Широкогрудый серый в яблоках любимый жеребец шерифа был привязан у коновязи подле ворот. Хью вскочил в седло и по тракту двинулся к мосту, в город. Ветер совсем стих, только яркие блики играли на тусклой, словно олово, поверхности мельничного пруда. Кадфаэль проводил глазами своего друга, покуда копыта его коня не простучали по доскам моста, затем монах повернулся и услышал, как ударил колокол к вечерне.
Молодой монах, которому на этот раз поручили отнести узникам пищу, как раз возвращался из карцера в привратницкую, дабы вернуть на место ключи, после чего бок о бок с братом привратником отправиться в церковь к вечерне. Кадфаэль шел мимо привратницкой не спеша, прислушиваясь, ибо у него не было сомнений в том, что кто-то притаился в тени за углом привратницкой, у самой стены. Она мудро поступила, не пожелав ему спокойной ночи и не попадаясь на глаза. Наверняка там притаилась Даални, ожидая, покуда он распростится с Хью. Нельзя сказать, чтобы Кадфаэль видел ее или даже слышал какой-либо шорох, но ему этого и не требовалось.
Во время вечерни Кадфаэль коротко помолился о несчастном брате Жероме, который изводил сам себя и, пораженный в самое сердце, превратился едва ли не в тень. Жерома скоро вернут в лоно церкви. Как и положено, униженный и смиренный, он упадет ничком у порога хора, покуда аббат не сочтет его наказание достаточным для совершенного им проступка. И, кто знает, возможно, с перепугу старик станет лучше, очистится. Ожидать этого трудно, но случаются же чудеса на белом свете.

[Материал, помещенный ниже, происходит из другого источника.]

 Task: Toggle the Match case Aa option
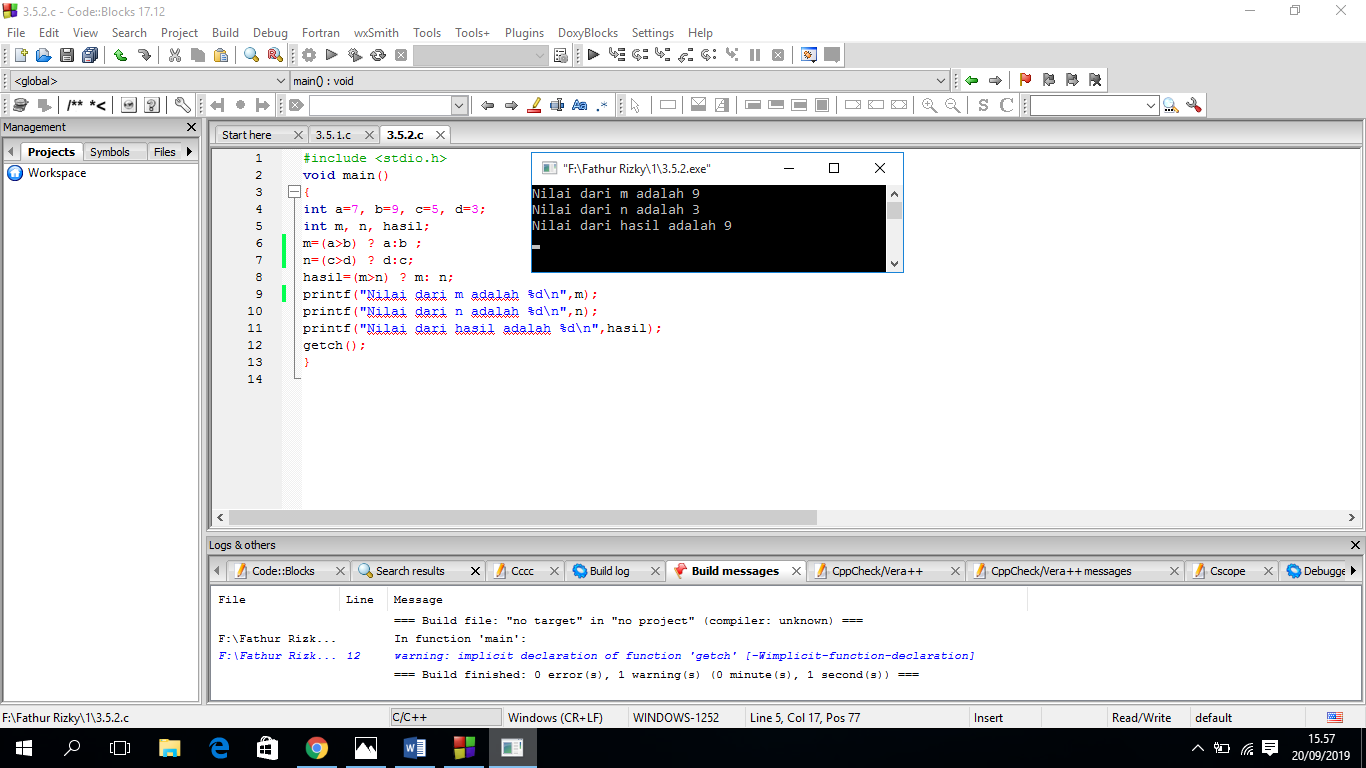579,105
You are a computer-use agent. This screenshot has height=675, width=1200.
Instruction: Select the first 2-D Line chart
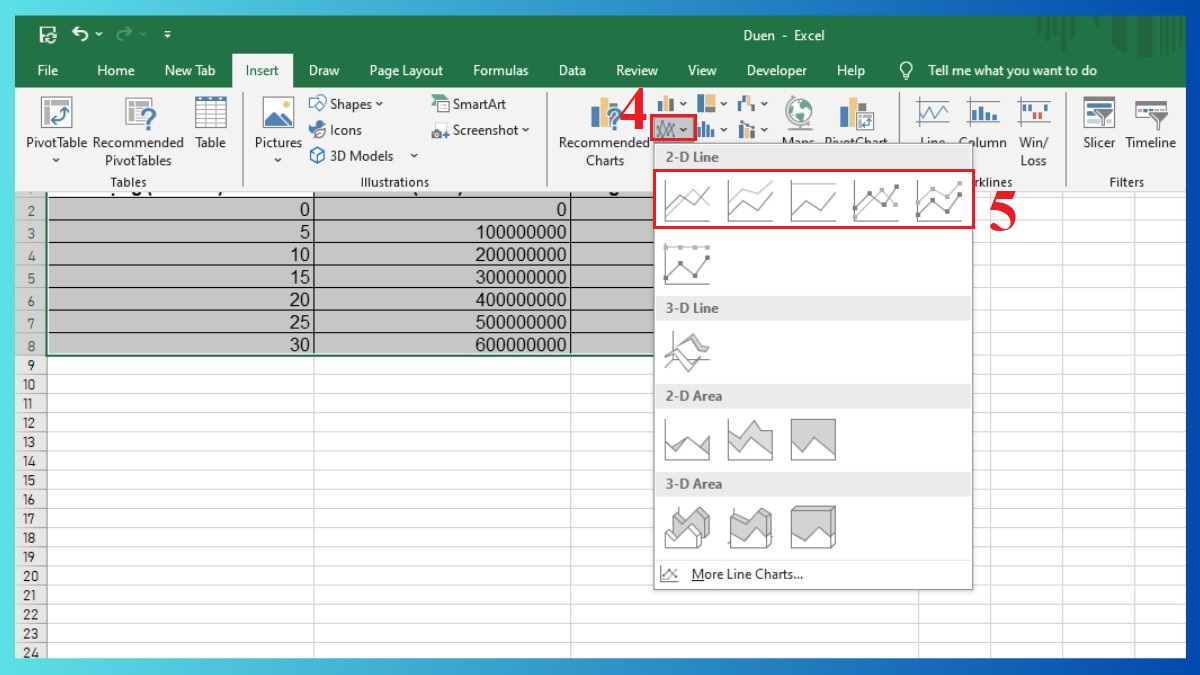tap(687, 199)
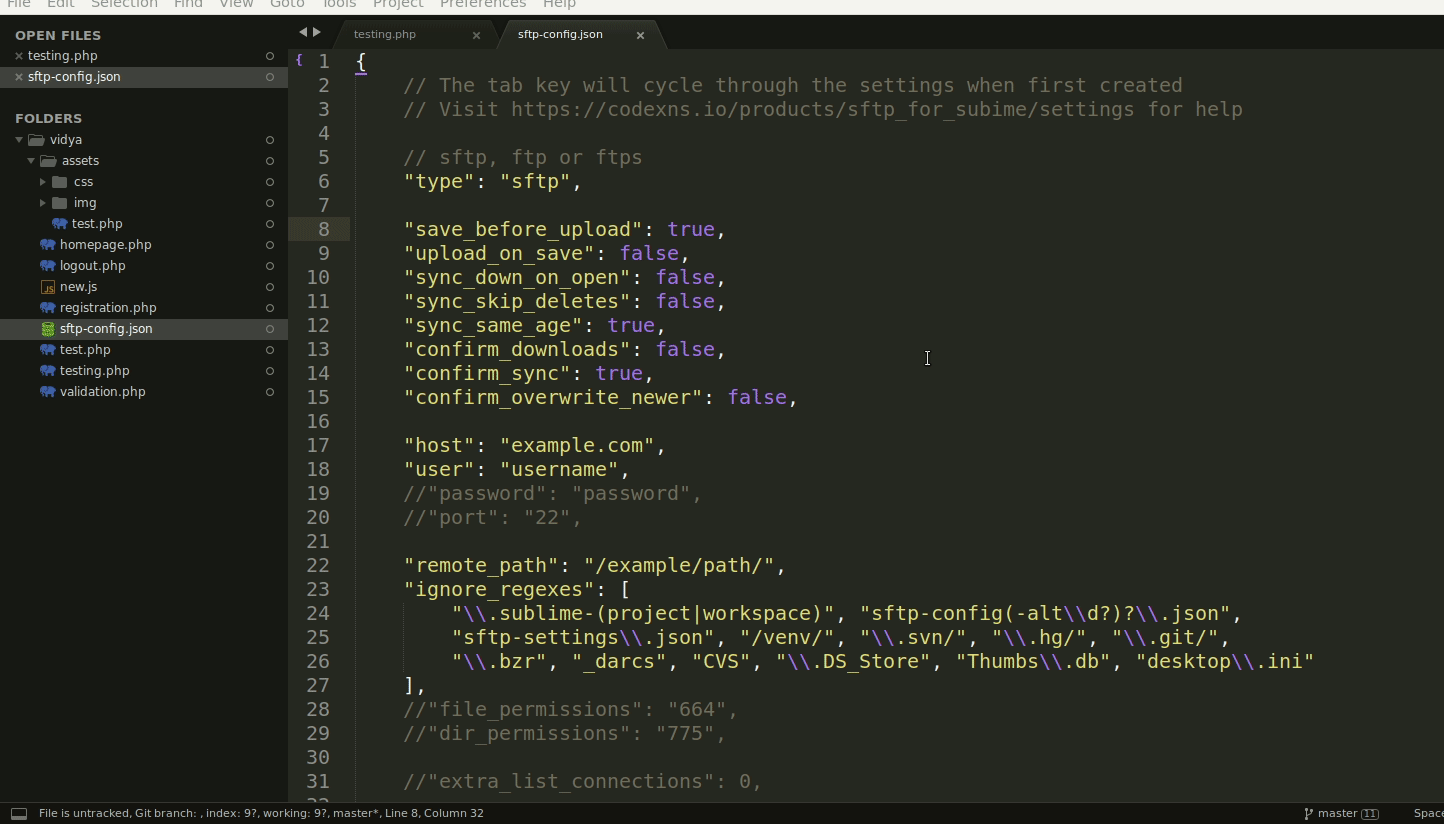The height and width of the screenshot is (824, 1444).
Task: Collapse the vidya folder tree
Action: pos(19,140)
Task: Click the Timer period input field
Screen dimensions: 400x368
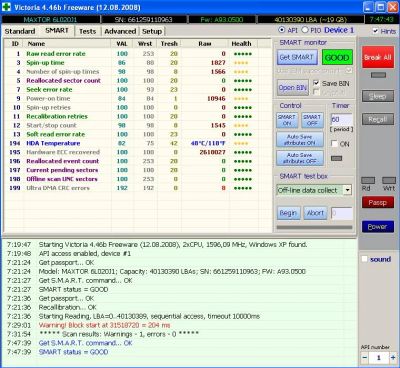Action: point(341,119)
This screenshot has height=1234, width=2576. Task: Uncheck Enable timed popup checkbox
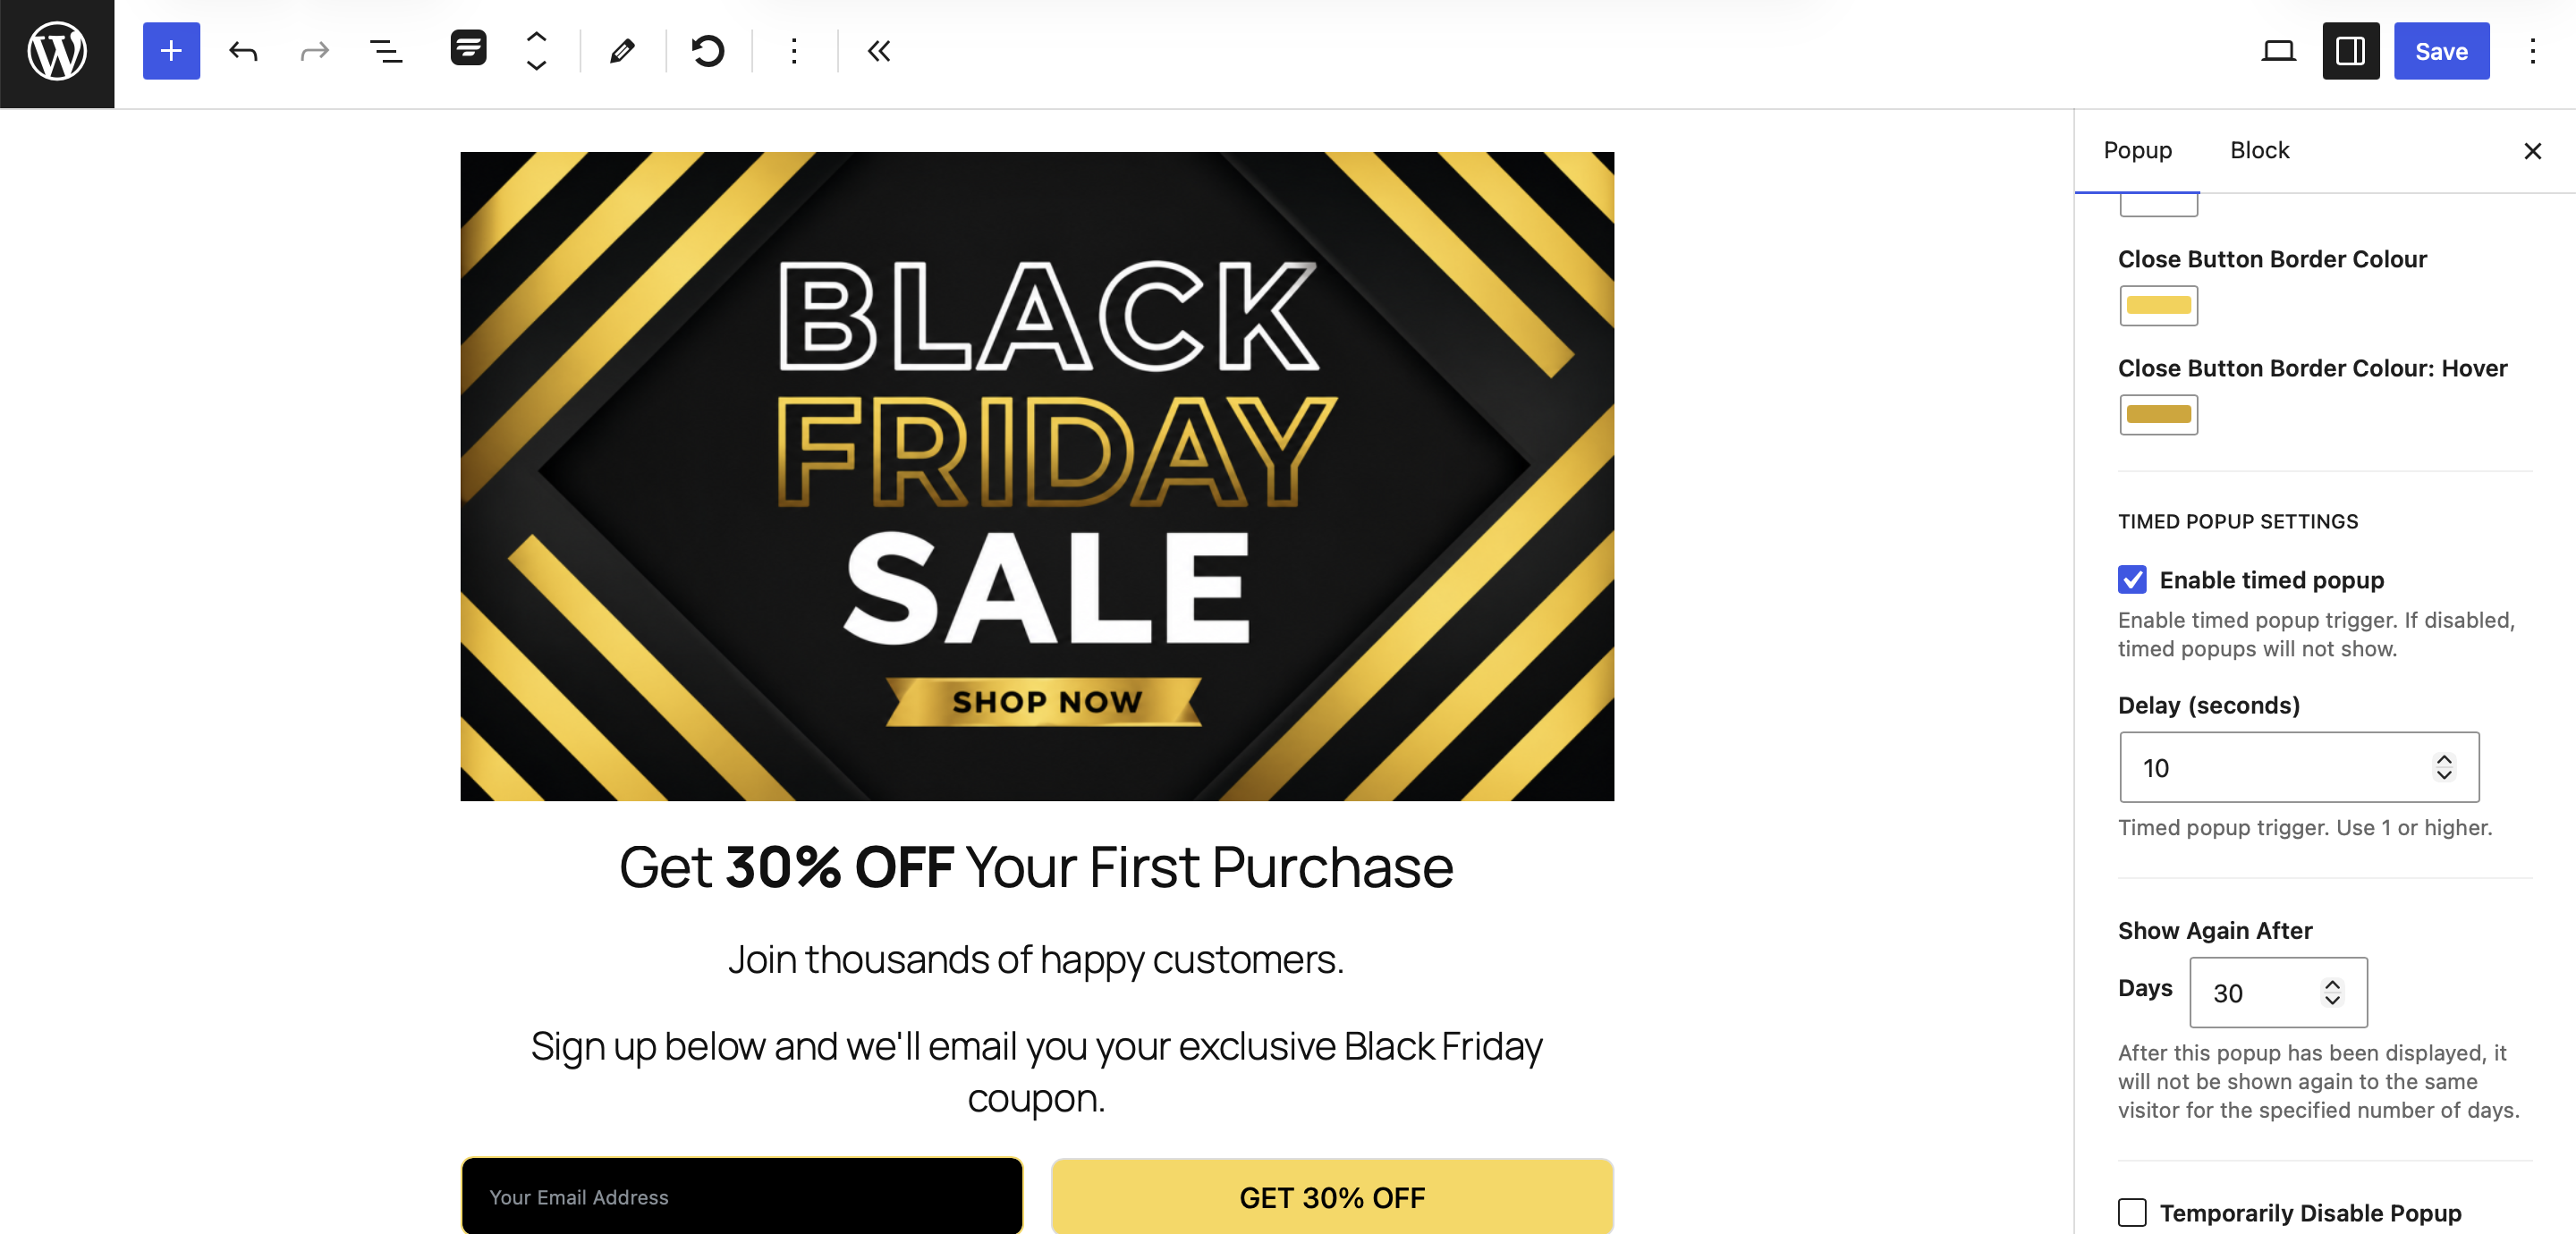[2132, 579]
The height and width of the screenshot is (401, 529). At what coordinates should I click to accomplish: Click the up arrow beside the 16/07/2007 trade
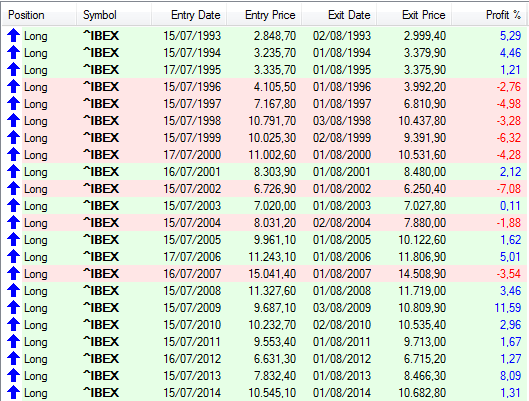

Тутило сидел на краю своего топчана, прислушиваясь к нескончаемым и исступленным молитвам брата Жерома, который был заперт в соседнем карцере. Слова приглушались разделявшей их каменной стеной и разобрать их не представлялось возможным, но звуки были столь пронзительные и горестные, что Тутило даже пожалел человека, который пытался если и не убить, то во всяком случае покалечить его. Внимая непрерывным причитаниям, Тутило не услышал, как звякнул ключ в замке и дверь отворилась, причем очень медленно, чтобы не скрипнула. Он даже не повернул голову, покуда не услышал, как его тихо окликнули: «Тутило! «
В дверном проеме стояла Даални. Темнота за ее спиной еще была освещена последними лучами, отражавшимися от противоположной белой стены монастыря, а также светом уже высыпавших на небе звезд, еще едва различимых в голубоватой синеве, которая не была, однако, темнее этих серебряных булавочных головок. Девушка вошла в келью быстро и бесшумно, закрыла за собой дверь, ибо у Тутило еще горела его лампадка и свет ее, увиденный снаружи через отворенную дверь, мог выдать их обоих. Она взглянула на Тутило и нахмурилась, так как он показался ей сникшим, а таким она его не видела и видеть не хотела.